(Information begins)

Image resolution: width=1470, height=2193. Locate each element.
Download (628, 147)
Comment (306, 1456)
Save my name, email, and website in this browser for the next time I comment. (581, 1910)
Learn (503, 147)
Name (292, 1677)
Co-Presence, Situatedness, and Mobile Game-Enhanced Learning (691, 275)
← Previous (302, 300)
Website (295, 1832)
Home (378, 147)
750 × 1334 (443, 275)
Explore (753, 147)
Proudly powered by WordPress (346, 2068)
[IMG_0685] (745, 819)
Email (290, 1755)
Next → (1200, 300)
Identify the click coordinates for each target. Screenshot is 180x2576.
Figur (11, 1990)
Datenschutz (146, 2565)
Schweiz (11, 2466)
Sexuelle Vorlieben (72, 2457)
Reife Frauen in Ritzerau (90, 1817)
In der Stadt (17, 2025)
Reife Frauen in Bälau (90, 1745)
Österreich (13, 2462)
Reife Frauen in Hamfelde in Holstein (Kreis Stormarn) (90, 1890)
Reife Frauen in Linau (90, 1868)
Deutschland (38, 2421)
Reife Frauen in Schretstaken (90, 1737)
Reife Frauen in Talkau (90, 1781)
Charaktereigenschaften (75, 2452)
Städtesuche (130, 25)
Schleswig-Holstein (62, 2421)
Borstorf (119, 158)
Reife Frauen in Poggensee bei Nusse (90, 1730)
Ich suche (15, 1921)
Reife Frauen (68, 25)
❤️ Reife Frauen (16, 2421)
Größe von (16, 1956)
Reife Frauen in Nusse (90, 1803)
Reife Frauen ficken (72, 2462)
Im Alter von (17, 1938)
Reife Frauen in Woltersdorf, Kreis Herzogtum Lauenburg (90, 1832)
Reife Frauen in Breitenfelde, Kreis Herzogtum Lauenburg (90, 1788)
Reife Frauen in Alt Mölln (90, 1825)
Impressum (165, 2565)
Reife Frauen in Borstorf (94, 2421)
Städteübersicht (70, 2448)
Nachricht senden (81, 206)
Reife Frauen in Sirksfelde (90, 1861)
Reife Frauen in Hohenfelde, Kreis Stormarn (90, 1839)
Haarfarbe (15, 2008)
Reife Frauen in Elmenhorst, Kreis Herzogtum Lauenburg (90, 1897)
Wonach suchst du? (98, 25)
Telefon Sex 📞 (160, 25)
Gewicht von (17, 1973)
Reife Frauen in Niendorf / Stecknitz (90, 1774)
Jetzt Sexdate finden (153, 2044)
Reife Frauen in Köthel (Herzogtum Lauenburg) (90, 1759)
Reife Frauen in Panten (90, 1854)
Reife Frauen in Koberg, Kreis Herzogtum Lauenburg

(Information ends)

**Goal of the exercise:** Among the lines above, return each one holding the string "Nusse".

**Problem solution:**
Reife Frauen in Poggensee bei Nusse (90, 1730)
Reife Frauen in Nusse (90, 1803)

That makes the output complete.